Both boys assured her that the money was quite unnecessa
ry, but she pressed it on them anyway. “Sam’s up there sitting on the curb,” she said. “Guess he can’t sleep. You might go say good-bye to him.”
The boys were glad of anything that would prolong the ecstasy of departure a few more minutes. Sonny backed solemnly into the empty street and turned toward the poolhall. Sam the Lion was sitting on the curb, scratching his ankles. Sonny drove right up in front of him and leaned out the window.
“Better come go with us,” he said. “We’re headed for the Valley.”
Astonished, Sam got up from the curb and came over to the pickup. He peered at the boys curiously.
“Going to the Valley tonight,” he said. “My God.” He was touched by the folly of youth and stood with his foot on the running board a moment.
“I guess the town can get along without us till Monday,” Sonny said.
“I reckon,” Sam said lightly. “If I was young enough to bounce that far I’d go with you. Need any money?”
“No. We got plenty.”
“You can’t tell,” Sam said, fishing out his billfold. “Better take ten dollars for insurance. They say money kinda melts when you take it across a border.”
The boys were too embarrassed to tell Sam that Genevieve had given them some already. They took the bill guiltily, anxious to be off. Sam stepped back to the curb and the boys waved and made a wide U-turn in the empty street. Genevieve was still outside the café and they waved at her too as they went by. She watched them, hugging her breasts. When they got to the stoplight it was red and they stopped, even though there wasn’t another moving car within fifteen miles of them. The light winked green and the pickup turned the corner and sped out of sight.
Genevieve went over and kicked lightly at the front tire of her Dodge—to her the tire always looked low. The boys had made her remember what it was to be young. Once, before they had any kids, she and her husband Dan took off one weekend and drove to Raton, New Mexico.

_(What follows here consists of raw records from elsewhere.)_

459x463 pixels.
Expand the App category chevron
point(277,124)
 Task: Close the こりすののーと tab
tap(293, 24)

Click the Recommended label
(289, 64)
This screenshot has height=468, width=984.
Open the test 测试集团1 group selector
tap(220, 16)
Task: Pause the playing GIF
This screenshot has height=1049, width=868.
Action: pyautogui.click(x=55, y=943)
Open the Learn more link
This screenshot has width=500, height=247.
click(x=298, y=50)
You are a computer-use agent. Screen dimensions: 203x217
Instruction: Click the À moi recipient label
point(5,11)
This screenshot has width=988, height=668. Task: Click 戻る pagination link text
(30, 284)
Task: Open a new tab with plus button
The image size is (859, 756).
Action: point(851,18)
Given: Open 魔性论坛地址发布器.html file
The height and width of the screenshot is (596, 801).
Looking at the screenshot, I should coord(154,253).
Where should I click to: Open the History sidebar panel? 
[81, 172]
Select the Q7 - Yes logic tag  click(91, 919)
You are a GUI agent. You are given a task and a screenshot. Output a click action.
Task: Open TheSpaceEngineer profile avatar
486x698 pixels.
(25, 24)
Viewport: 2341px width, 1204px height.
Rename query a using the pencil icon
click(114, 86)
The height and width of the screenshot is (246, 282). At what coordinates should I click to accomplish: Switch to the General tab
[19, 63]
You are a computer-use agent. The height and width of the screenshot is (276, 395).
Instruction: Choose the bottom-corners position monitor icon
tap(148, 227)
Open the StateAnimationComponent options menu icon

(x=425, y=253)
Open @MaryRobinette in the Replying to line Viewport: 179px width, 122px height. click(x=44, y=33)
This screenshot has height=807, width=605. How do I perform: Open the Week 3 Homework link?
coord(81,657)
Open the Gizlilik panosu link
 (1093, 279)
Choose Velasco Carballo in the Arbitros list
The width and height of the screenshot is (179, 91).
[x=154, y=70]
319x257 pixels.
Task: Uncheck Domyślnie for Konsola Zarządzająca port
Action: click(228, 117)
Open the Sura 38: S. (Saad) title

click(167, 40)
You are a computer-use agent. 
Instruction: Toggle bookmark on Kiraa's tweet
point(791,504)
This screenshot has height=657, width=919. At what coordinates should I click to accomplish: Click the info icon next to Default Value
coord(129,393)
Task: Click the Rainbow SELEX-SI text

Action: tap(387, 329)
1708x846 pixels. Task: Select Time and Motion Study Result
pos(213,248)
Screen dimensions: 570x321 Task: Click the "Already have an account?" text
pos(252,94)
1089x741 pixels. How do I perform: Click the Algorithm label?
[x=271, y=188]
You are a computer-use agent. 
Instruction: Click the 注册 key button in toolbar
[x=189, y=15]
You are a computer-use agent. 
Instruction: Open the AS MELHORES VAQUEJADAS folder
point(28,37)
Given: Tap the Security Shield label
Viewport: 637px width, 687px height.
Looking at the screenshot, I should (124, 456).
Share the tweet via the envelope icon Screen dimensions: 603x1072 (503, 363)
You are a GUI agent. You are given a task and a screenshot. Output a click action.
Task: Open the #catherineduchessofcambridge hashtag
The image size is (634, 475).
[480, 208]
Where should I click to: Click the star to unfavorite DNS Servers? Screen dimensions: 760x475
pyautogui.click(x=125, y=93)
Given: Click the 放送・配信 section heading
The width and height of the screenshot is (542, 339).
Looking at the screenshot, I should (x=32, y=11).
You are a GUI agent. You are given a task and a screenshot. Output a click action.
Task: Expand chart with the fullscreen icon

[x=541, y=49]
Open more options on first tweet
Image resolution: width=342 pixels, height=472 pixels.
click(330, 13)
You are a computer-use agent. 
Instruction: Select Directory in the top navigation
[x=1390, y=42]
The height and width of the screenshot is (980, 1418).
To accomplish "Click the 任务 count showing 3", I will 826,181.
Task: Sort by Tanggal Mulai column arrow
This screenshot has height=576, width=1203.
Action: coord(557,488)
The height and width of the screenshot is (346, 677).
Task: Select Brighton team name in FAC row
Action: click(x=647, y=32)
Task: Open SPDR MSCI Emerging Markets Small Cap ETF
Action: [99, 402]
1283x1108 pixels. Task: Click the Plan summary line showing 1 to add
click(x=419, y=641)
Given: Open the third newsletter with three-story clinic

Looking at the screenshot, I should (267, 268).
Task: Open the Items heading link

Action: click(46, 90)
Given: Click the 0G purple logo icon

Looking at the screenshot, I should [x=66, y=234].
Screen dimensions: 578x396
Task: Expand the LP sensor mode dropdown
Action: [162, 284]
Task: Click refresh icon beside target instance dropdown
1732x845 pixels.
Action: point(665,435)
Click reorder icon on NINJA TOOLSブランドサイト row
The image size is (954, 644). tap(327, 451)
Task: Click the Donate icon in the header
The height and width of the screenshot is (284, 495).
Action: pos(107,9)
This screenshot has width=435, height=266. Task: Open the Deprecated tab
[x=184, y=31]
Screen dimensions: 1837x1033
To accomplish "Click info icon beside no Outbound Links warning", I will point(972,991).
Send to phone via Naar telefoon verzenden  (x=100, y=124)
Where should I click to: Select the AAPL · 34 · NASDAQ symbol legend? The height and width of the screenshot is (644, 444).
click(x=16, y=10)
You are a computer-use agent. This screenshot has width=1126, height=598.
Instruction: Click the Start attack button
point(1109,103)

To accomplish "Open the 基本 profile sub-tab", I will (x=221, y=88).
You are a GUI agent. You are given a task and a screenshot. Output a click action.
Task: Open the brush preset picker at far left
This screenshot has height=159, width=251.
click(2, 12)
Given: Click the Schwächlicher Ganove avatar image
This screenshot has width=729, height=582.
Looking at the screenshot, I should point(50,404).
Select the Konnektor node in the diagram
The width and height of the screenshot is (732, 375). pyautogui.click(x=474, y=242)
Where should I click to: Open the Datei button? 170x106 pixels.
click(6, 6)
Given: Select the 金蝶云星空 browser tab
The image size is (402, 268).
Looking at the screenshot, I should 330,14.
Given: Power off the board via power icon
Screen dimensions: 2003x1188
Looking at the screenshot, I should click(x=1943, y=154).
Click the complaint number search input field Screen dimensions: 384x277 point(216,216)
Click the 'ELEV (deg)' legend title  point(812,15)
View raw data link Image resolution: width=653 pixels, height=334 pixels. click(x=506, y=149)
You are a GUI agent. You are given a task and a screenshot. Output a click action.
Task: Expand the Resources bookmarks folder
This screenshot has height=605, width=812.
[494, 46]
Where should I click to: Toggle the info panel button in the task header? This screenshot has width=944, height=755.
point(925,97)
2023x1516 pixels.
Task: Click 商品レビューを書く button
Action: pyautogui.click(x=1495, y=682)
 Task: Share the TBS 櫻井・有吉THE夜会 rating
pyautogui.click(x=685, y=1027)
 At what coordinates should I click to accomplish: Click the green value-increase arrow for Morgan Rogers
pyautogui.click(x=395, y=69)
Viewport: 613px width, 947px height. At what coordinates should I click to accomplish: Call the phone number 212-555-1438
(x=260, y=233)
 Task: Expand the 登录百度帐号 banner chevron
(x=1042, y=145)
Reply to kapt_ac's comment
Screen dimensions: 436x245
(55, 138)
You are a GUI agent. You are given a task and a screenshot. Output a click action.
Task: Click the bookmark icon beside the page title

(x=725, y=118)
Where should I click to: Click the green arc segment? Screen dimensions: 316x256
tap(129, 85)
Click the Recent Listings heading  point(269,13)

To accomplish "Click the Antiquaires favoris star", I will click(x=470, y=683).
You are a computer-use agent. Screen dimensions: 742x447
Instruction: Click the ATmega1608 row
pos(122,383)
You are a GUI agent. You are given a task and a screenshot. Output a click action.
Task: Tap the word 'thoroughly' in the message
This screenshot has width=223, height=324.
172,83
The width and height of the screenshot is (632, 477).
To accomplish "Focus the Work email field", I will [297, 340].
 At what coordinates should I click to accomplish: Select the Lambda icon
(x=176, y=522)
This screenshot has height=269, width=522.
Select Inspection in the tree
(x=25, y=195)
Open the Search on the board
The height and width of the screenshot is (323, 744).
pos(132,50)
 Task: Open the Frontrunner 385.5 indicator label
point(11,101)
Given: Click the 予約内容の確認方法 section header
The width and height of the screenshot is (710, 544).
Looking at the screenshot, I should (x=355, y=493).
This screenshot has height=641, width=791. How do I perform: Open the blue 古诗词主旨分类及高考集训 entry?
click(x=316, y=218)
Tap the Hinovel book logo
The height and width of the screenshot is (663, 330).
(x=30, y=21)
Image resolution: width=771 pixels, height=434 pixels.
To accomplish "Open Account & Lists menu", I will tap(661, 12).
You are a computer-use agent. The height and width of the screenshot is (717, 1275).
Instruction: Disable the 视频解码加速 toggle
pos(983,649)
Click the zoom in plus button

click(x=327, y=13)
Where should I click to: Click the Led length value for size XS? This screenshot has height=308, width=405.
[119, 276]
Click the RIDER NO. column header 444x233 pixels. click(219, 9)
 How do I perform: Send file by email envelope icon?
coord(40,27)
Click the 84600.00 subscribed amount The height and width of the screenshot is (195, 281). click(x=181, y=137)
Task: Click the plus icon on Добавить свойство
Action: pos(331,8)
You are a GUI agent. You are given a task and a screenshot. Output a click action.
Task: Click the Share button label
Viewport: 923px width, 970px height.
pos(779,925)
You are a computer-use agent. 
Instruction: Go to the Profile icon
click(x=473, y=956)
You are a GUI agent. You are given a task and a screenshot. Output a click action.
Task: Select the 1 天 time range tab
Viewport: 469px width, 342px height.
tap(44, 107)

They stayed in a motel, lost twenty dollars at the horse races, made love six times in two days, and had dinner in the coffee shop of a fancy restaurant. She had even worn eye shadow. Romance might not last, but it was something while it did. She looked up the street and waved at Sam the Lion, but he was looking the other way and didn’t notice her and she went back into the empty café, wishing for a few minutes that she was young again and free and could go rattling off across Texas toward the Rio Grande.